Entries provided →
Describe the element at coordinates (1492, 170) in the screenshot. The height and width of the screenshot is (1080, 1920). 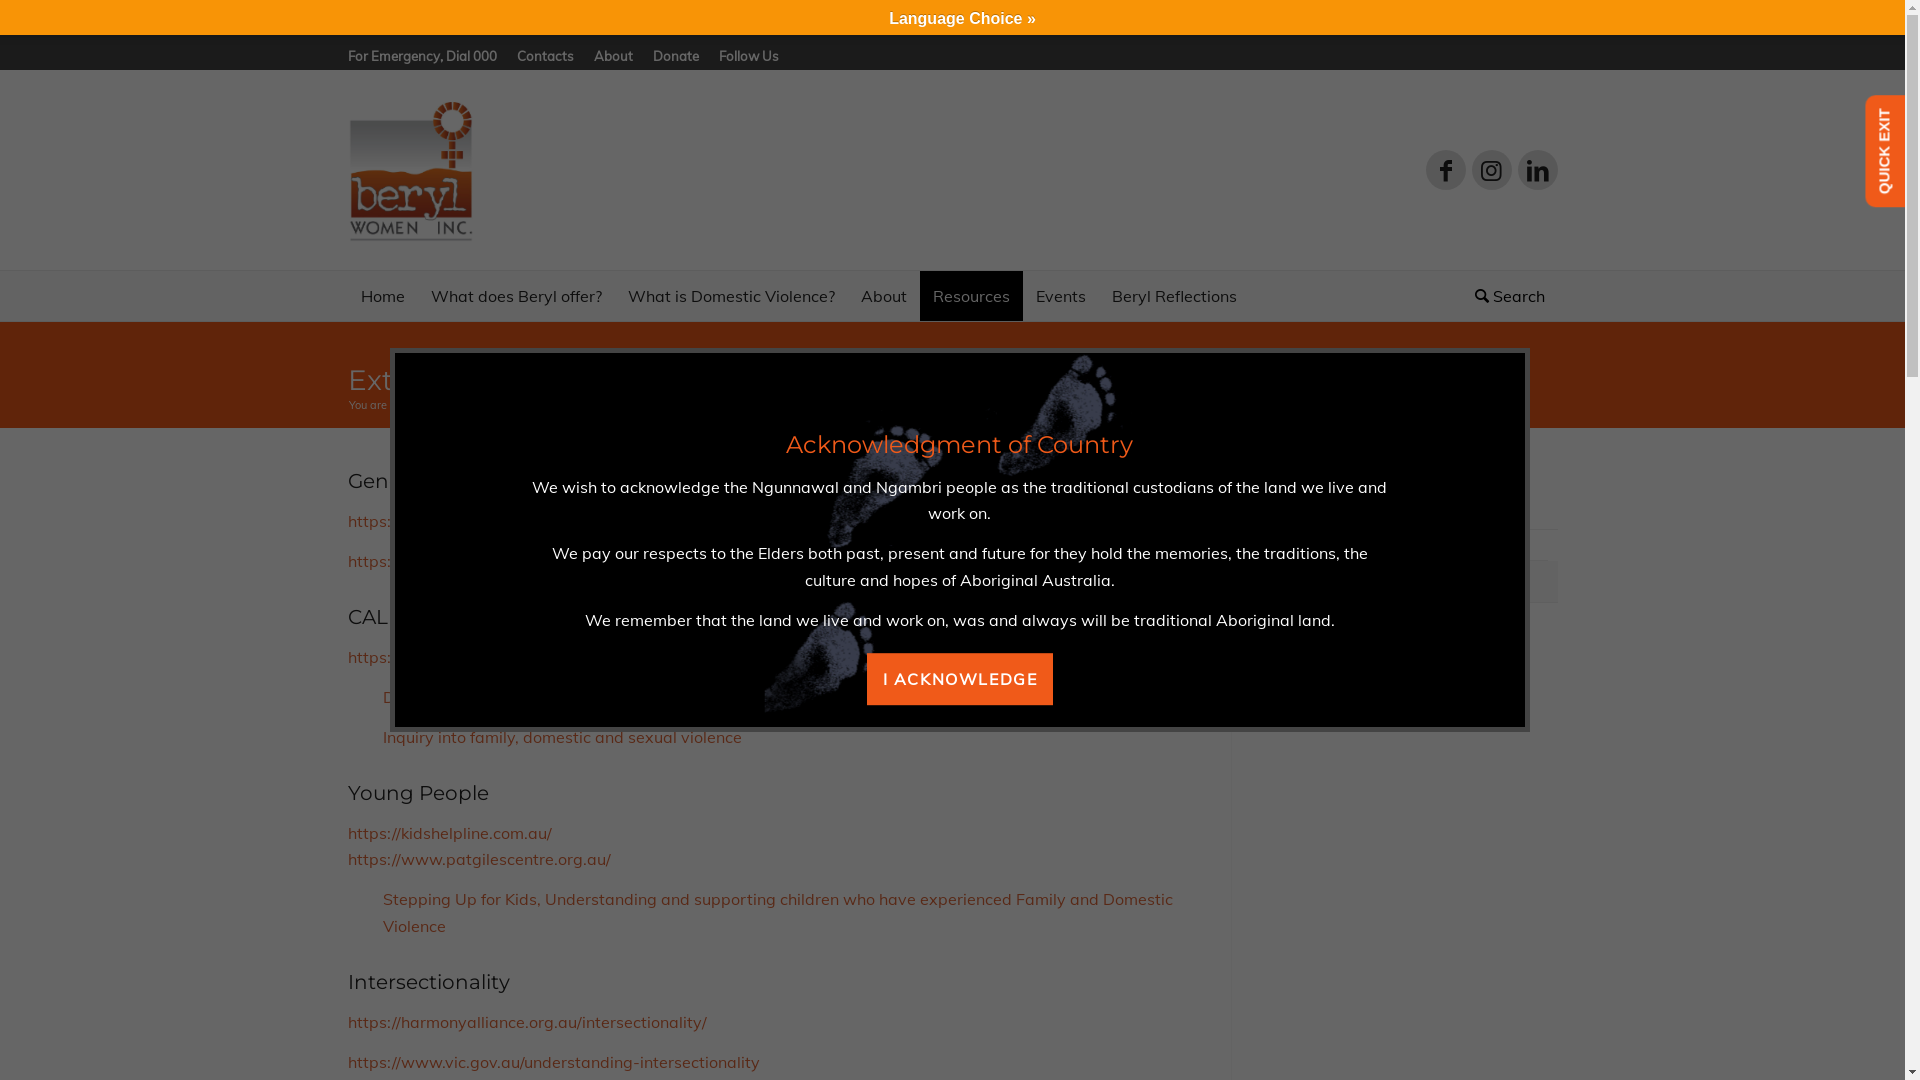
I see `Instagram` at that location.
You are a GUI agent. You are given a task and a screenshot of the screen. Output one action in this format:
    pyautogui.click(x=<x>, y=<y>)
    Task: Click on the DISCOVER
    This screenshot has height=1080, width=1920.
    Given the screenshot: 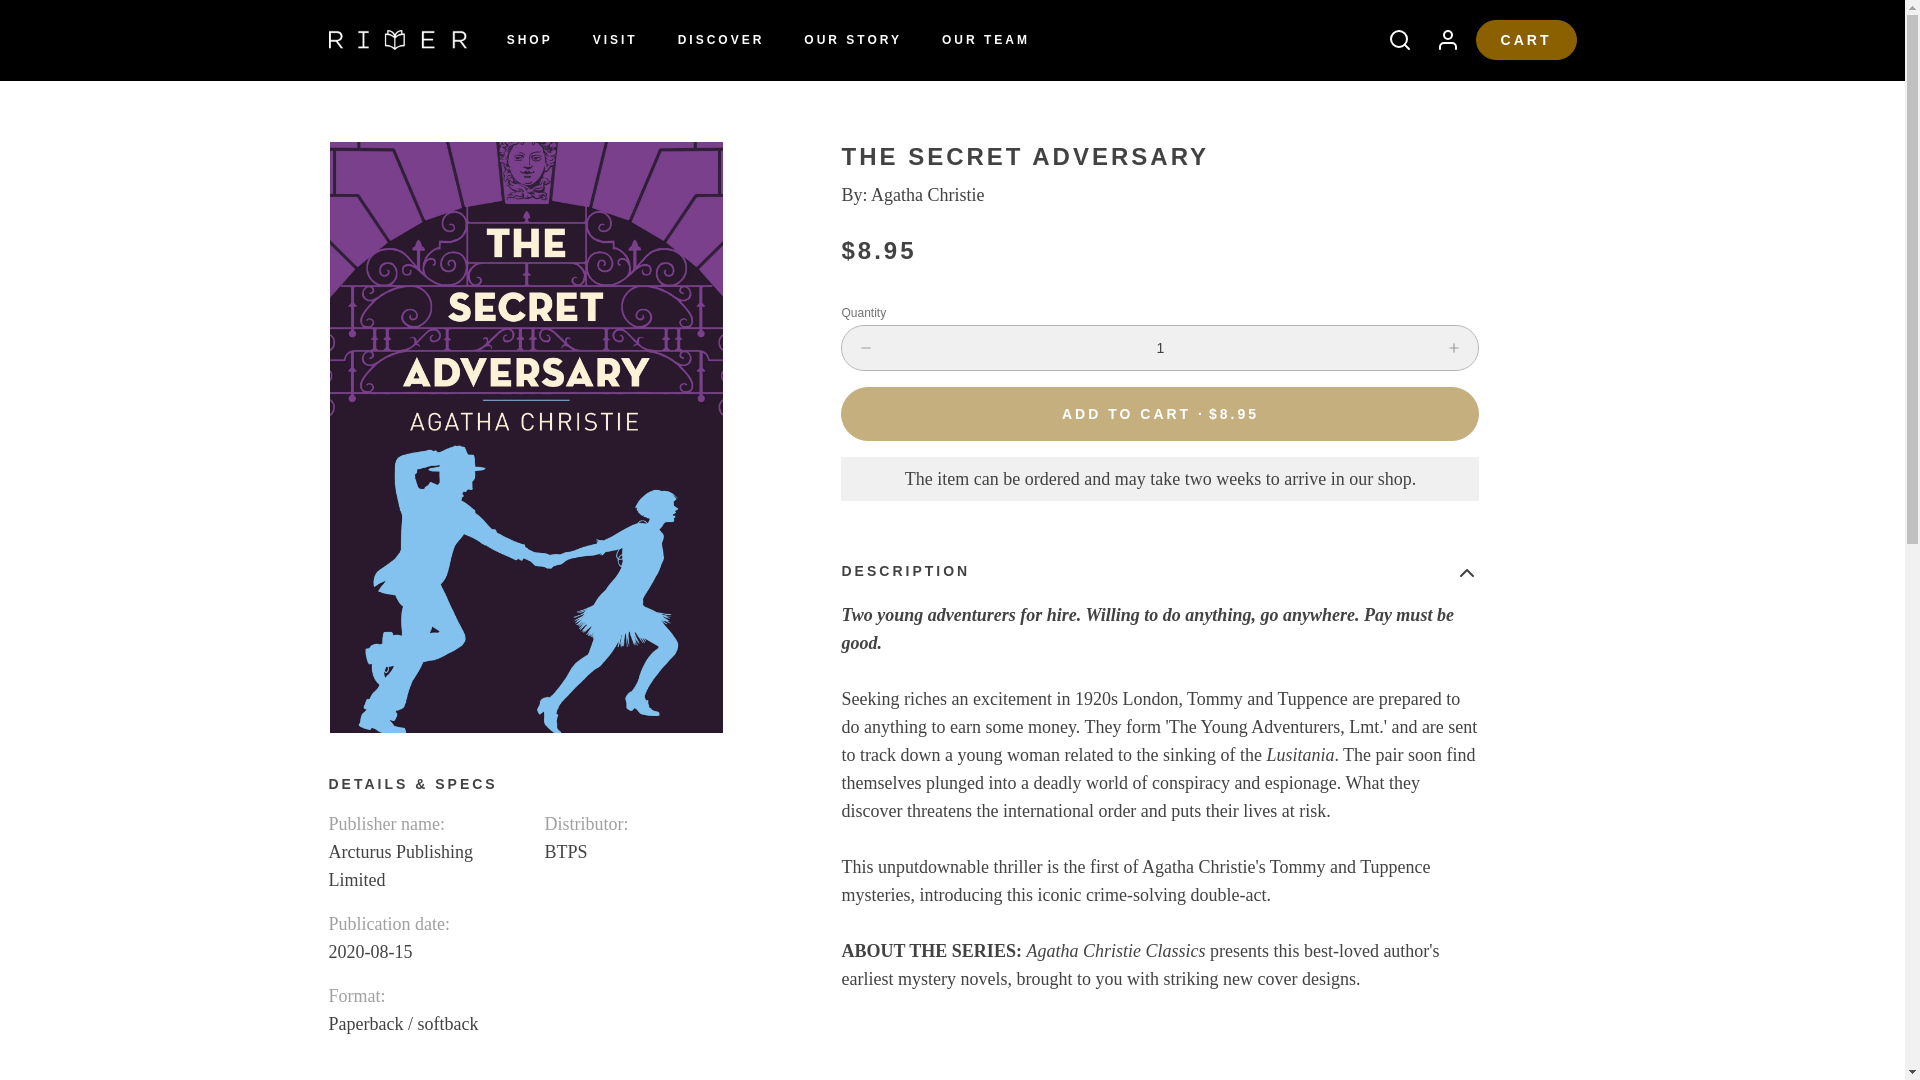 What is the action you would take?
    pyautogui.click(x=722, y=40)
    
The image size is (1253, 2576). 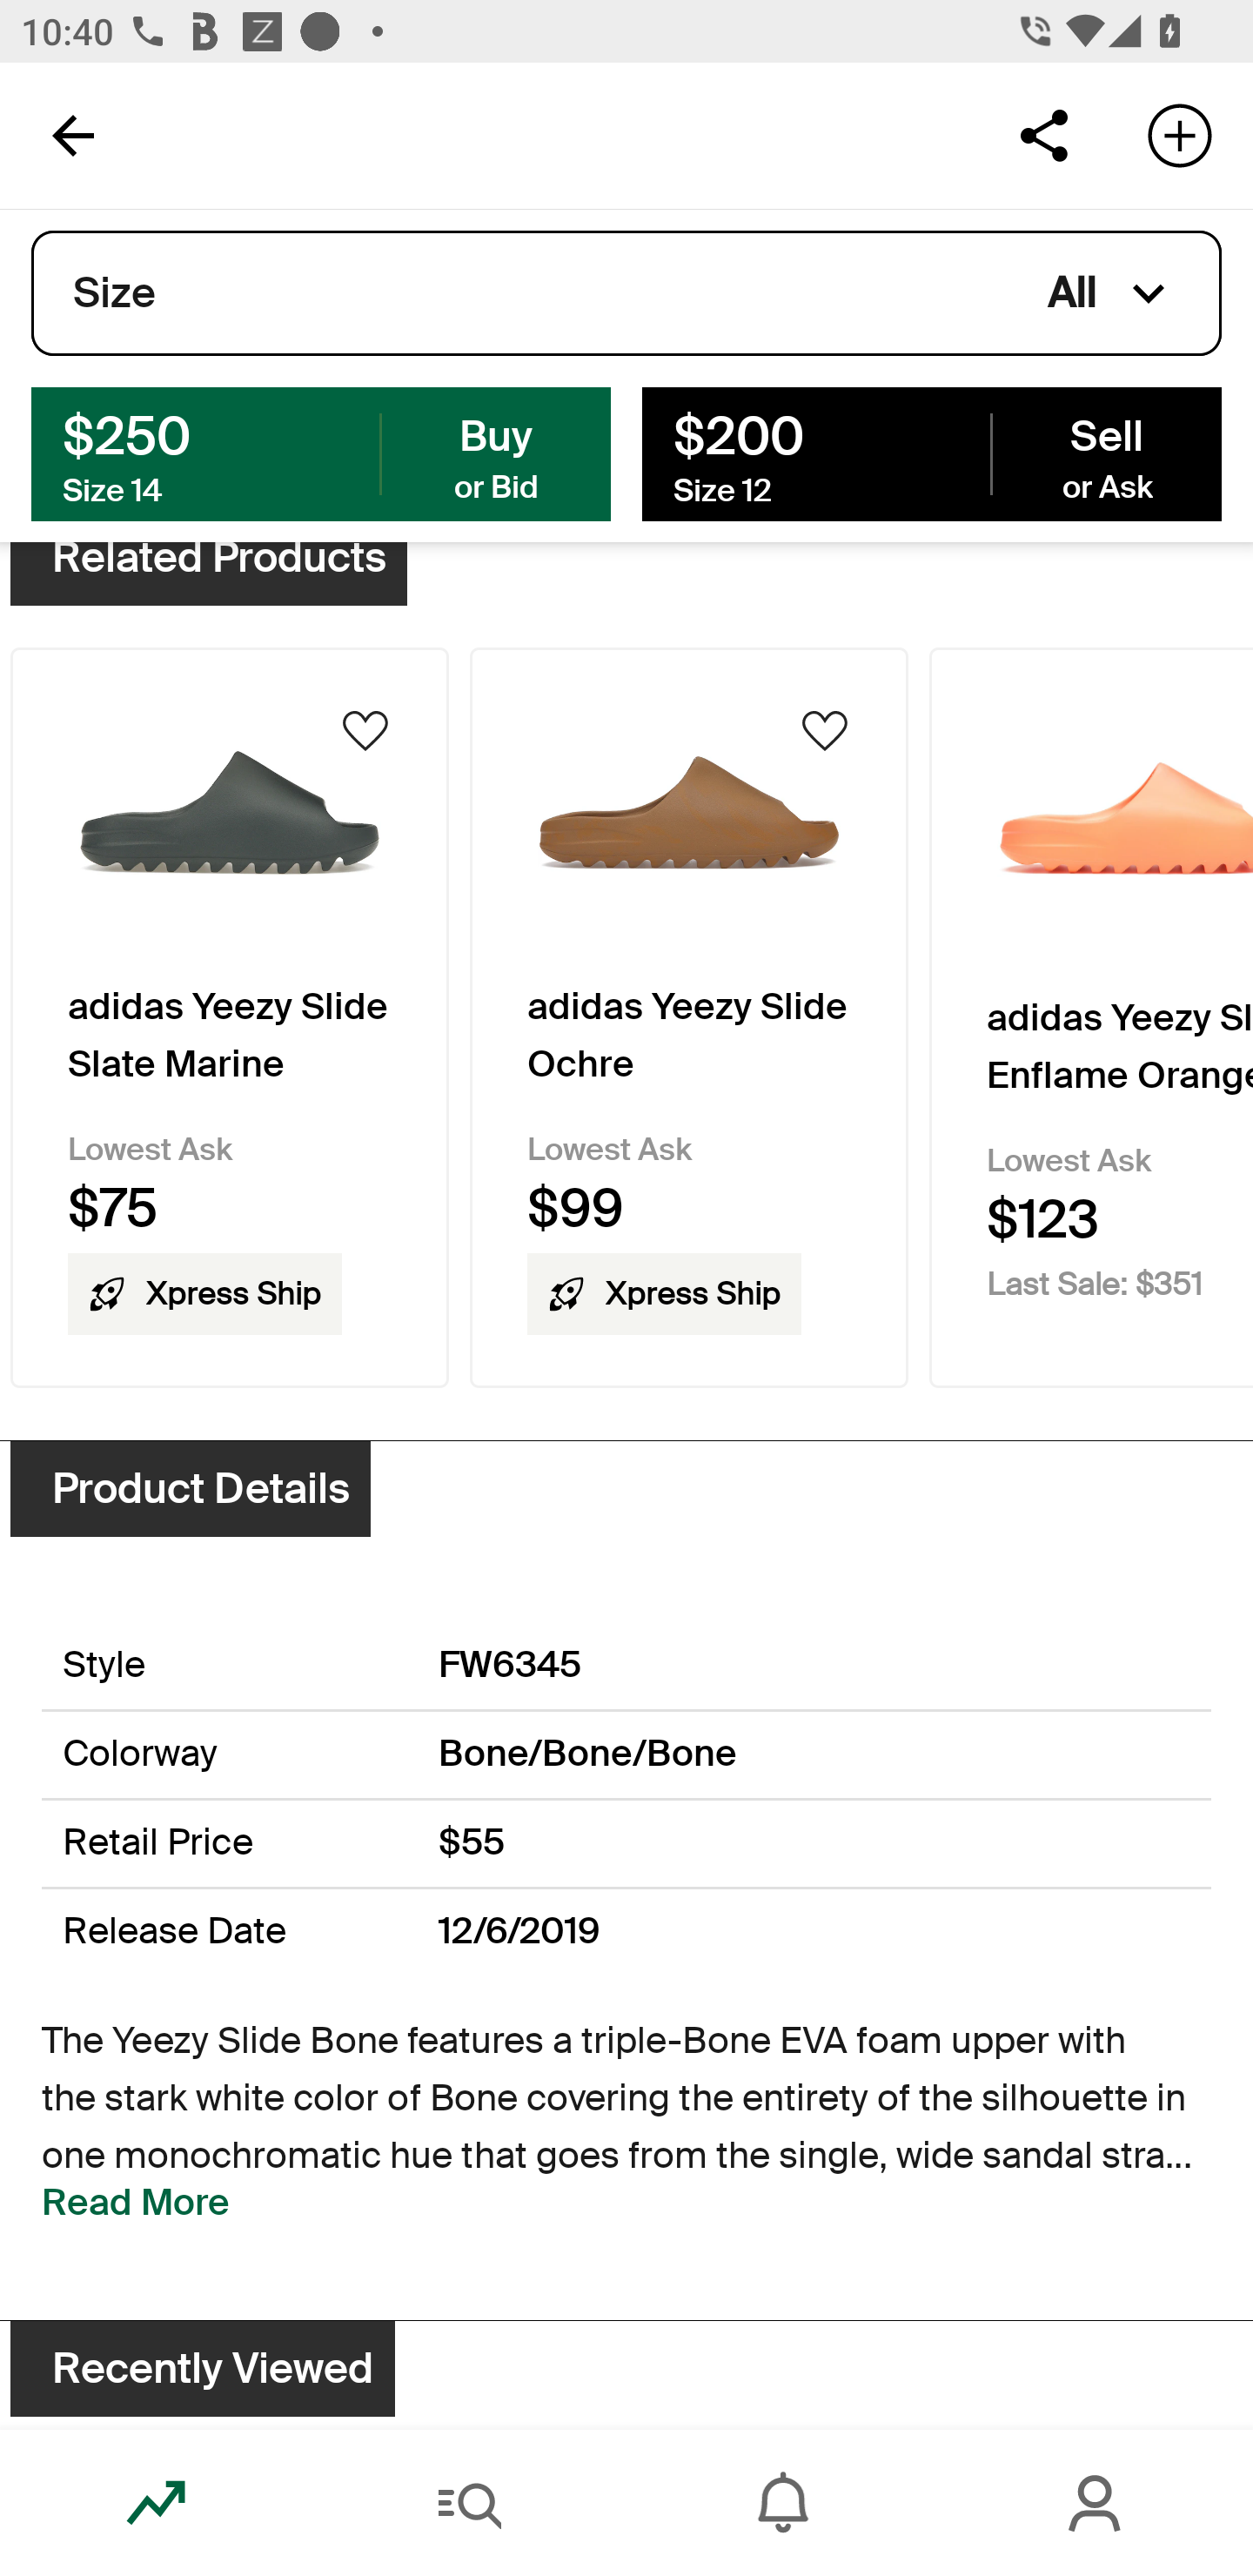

Exercise prompt → Lay out everything from the start of the data down to the line containing "at that location." as a Markdown table with the columns Row and Line, giving each non-blank line its own numbered row and leaving the pictures out.

Solution to this task →
| Row | Line |
|---|---|
| 1 | Describe the element at coordinates (1492, 170) in the screenshot. The height and width of the screenshot is (1080, 1920).  |
| 2 | I see `Instagram` at that location. |